As I reflected on my entrepreneurial journey, I wondered: In my "golden years," can age impact my chances of success? This question led me to research the "older" founder concept, and I discovered a wealth of information that challenges conventional wisdom.
The prevailing belief is that startups are a young person's game. But is this true? Consider the stories of Eric Yuan, who created Zoom at 41; Bill Porter, who started E*TRADE at 54; Robert Noyce, who built Intel at 41; and Aneel Bhusri and David Duffield, who launched Workday at 40 and 65, respectively. While Silicon Valley often glorifies the "dropout founder," data suggests a different narrative: Entrepreneurs in their 40s and 50s may have a higher success rate.
In their article "Age and High-Growth Entrepreneurship," authors Azoulay, Jones, Kim, and Miranda challenge the notion that young people are more likely to create successful startups. Analyzing data from the US Census Bureau's Longitudinal Business Database and Schedule K-1 business owners found that middle-aged entrepreneurs (around 45 years old) have a higher success rate. The study suggests that key entrepreneurial resources—human, financial, and social capital—accumulate with age, contributing to entrepreneurial success.
Source: https://doi.org/10.1257/aeri.20180582
The Wall Street Journal also reports on a new VC fund that invests in startups with founders aged 50 or older. Their rationale? Older founders possess more experience, networks, and profound industry and market knowledge. Jessica Owusu-Afriyie, an entrepreneur, notes that many of her clients began their businesses later in life. Numerous others have studied and reported on this phenomenon, including Mary J. Cronin, entrepreneurship professor and business advisor at the Carroll School of Management, Boston College, who echoes these views in her book, "Starting Up Smarter: Why Founders Over 50 Build Better Enterprises."

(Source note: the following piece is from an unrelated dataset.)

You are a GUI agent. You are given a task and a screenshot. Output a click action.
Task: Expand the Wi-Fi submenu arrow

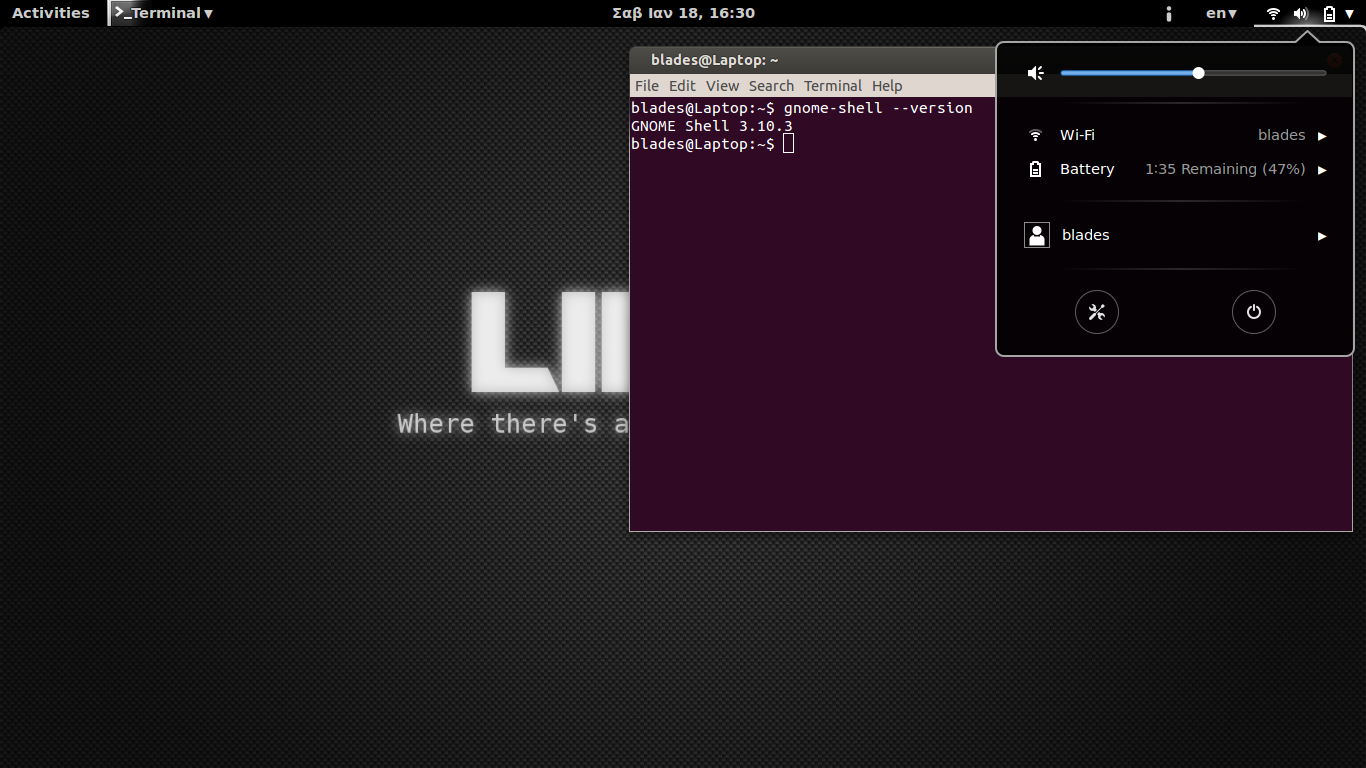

As I researched this area, I found many people who either started or are running their startups in their later years—40, 50, 60, and 70. It's more than a career choice for many; they consider it as giving back to society. As Ellen Kochar, professional coach and consultant, explains, the reasons are as follows:
Feel-good factor: With increasing longevity, those aged 50 and over feel connected to a healthy lifestyle.
Affordability: With a higher net worth, there is a willingness to take more risks.
Emotional stability: Older founders have higher emotional stability and positivity, allowing them to adapt quickly to changing contexts.
Intellectual savvy: A more extensive network, knowledge, skills, and experience help make informed decisions.
Spiritually aligned: Being mindful and present brings more resilience and hope.
So, why should all this matter? At our universities in Iowa, researchers working with postdocs and graduate students generate a bountiful bag of innovative ideas and solutions. These researchers are often in the age group I've discussed. They are happy doing their research and usually do not consider venturing to become founders. If we can inspire them to become founders, that would be a great benefit to Iowa and beyond. Role models and a rationale for stepping into this arena could be worth trying.
So, if you are an older founder or know one, please comment and share your experience.
An interesting corollary I am finding is that many experienced founders are eschewing external capital during the earliest building stages of their new business. Having bootstrapped in many cases in decades past, living on ramen and necessities, the proverbial pre-seed, seed and angel rounds for many are replaced with sweat equity. Many, of course, have built up the financial assets to support them in the 2nd or later ventures but they vividly remember their first time and are choosing austerity instead of giving up equity early.
I'm not surprised by this at all! Second act entrepreneurs are a worthy group to encourage as we create a welcoming place of kindred spirits and entrepreneurs. My only observation is that you typically don't see them show up to "startup" events.
How should we better attract second act entrepreneurs into the community?